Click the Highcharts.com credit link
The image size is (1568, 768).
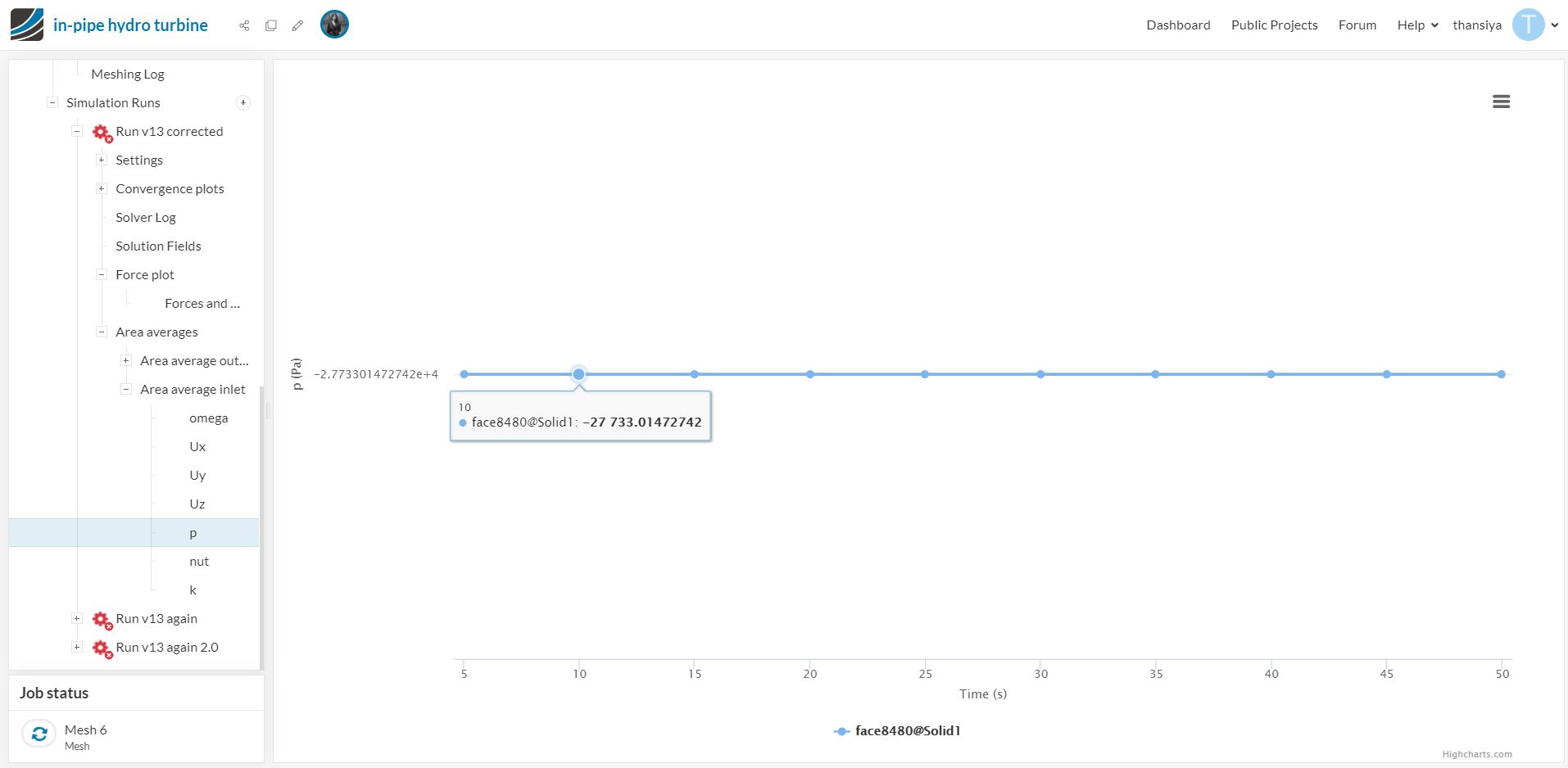point(1477,754)
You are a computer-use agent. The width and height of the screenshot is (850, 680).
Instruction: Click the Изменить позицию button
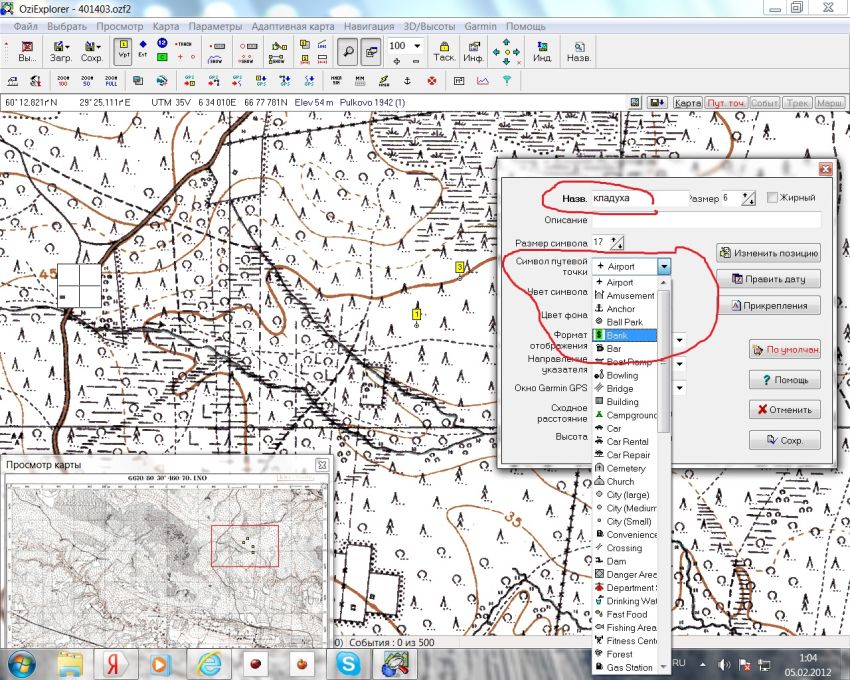(x=768, y=253)
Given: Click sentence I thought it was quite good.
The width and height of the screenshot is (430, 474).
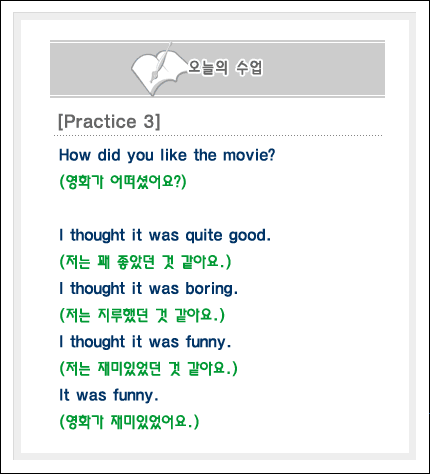Looking at the screenshot, I should pyautogui.click(x=165, y=235).
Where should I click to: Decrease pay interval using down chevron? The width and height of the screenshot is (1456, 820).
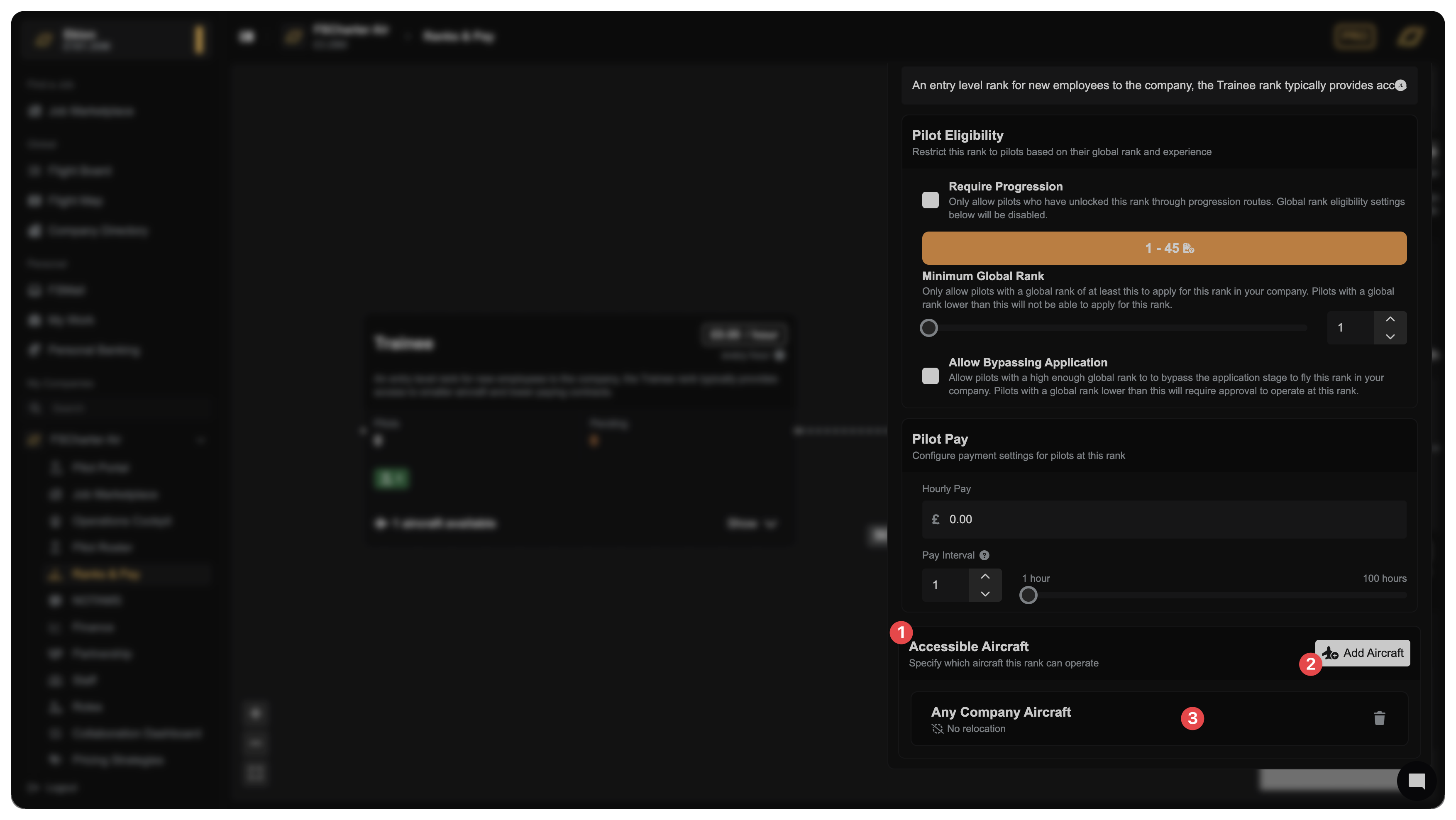(x=985, y=594)
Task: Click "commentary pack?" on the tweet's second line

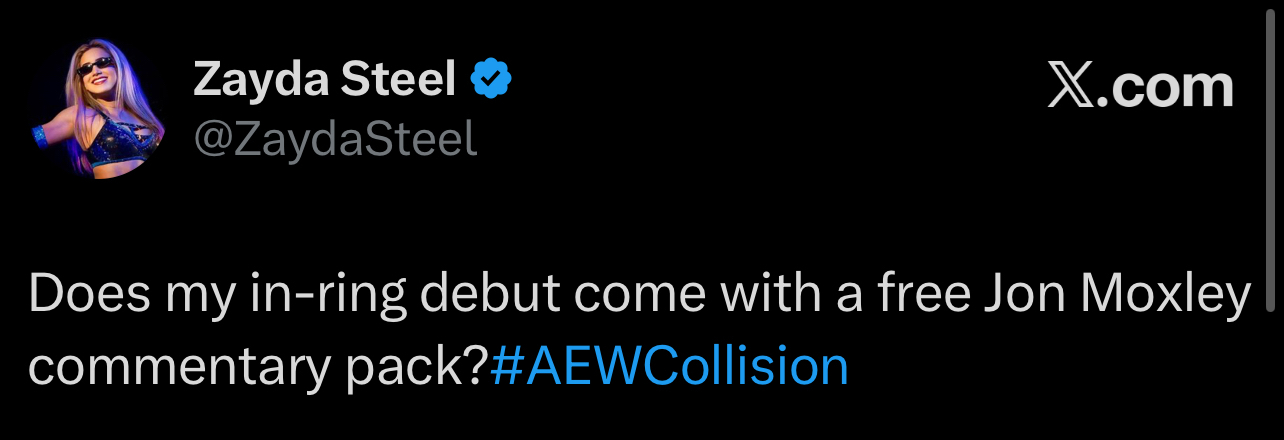Action: tap(260, 368)
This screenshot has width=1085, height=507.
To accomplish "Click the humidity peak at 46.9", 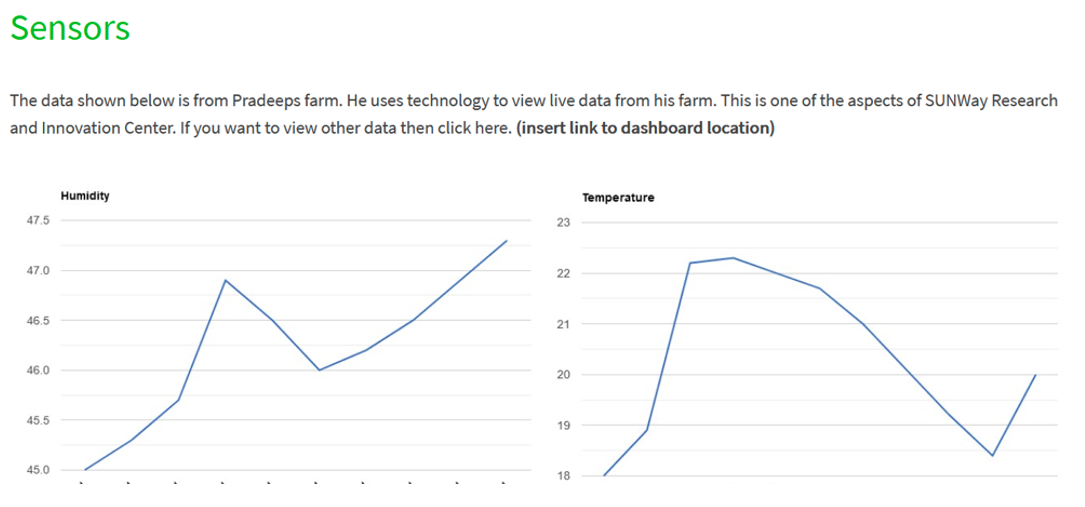I will 226,280.
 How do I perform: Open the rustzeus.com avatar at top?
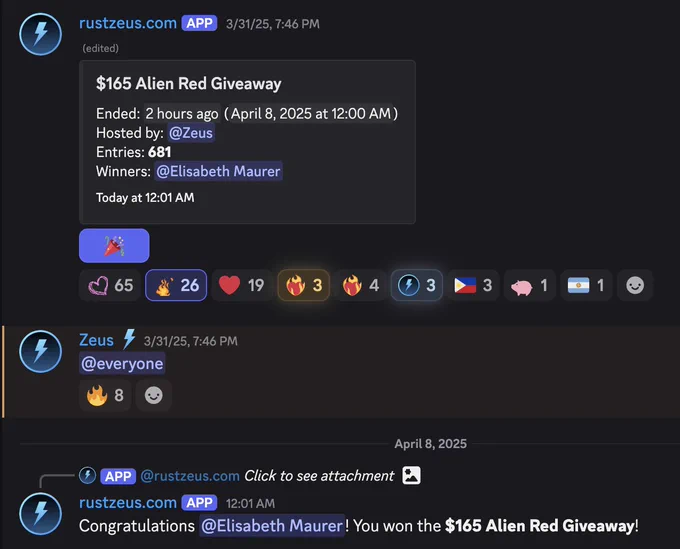(41, 34)
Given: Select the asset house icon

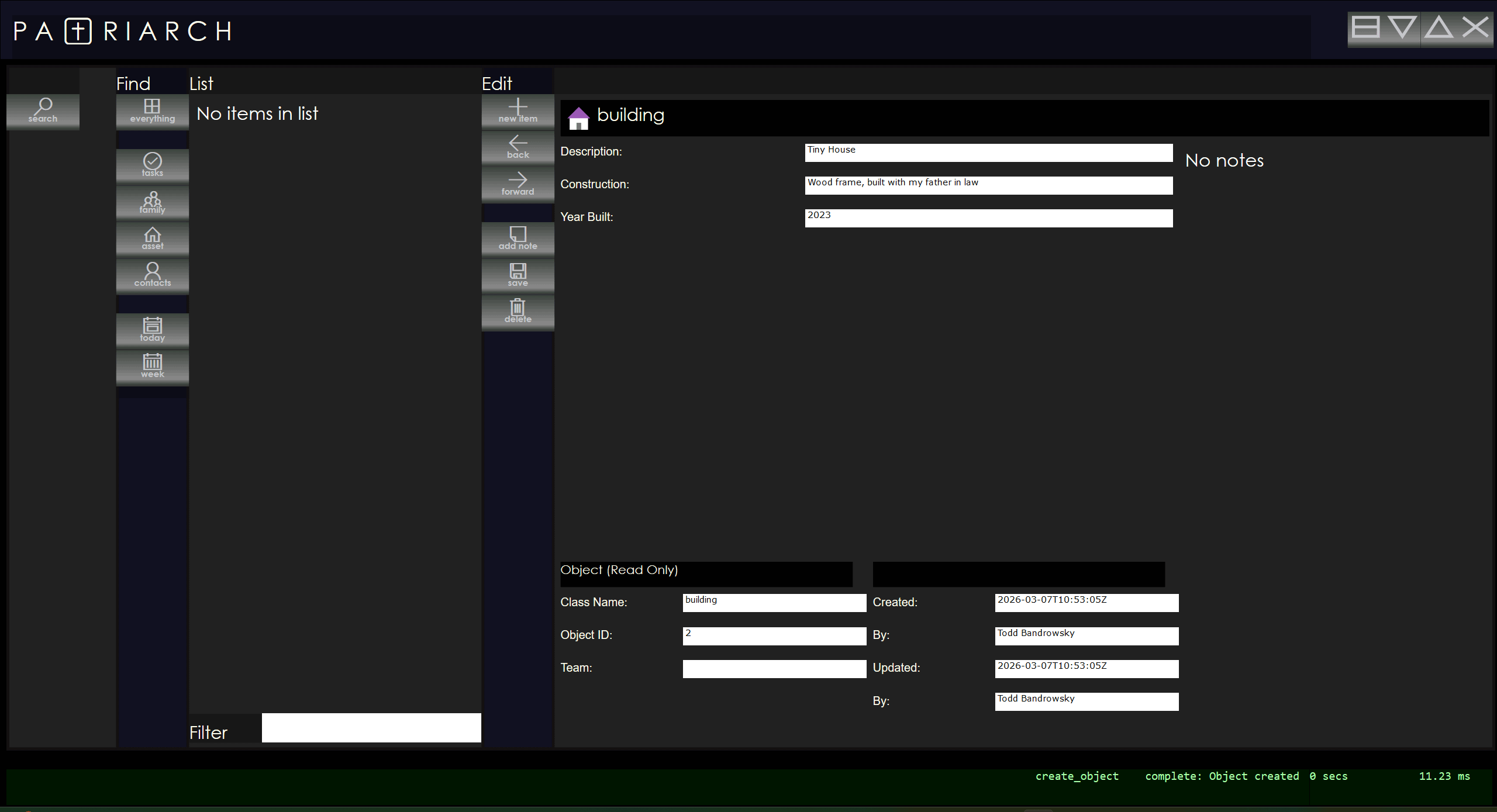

□ □ □

* _WHAT IS EXPECTED_
Reproduce the records, starting at the first line and ending at the line that contains "Action: tap(260, 368)". Leave the pictures out of your answer.

* _SOLVED PROBLEM_
Click the Highcharts.com credit link
The image size is (1568, 768).
point(1477,754)
You are a computer-use agent. The width and height of the screenshot is (850, 680).
Instruction: Click the Изменить позицию button
(x=768, y=253)
Given: Click sentence I thought it was quite good.
The width and height of the screenshot is (430, 474).
Looking at the screenshot, I should pyautogui.click(x=165, y=235).
Where should I click to: Decrease pay interval using down chevron? The width and height of the screenshot is (1456, 820).
(x=985, y=594)
Task: Click "commentary pack?" on the tweet's second line

Action: tap(260, 368)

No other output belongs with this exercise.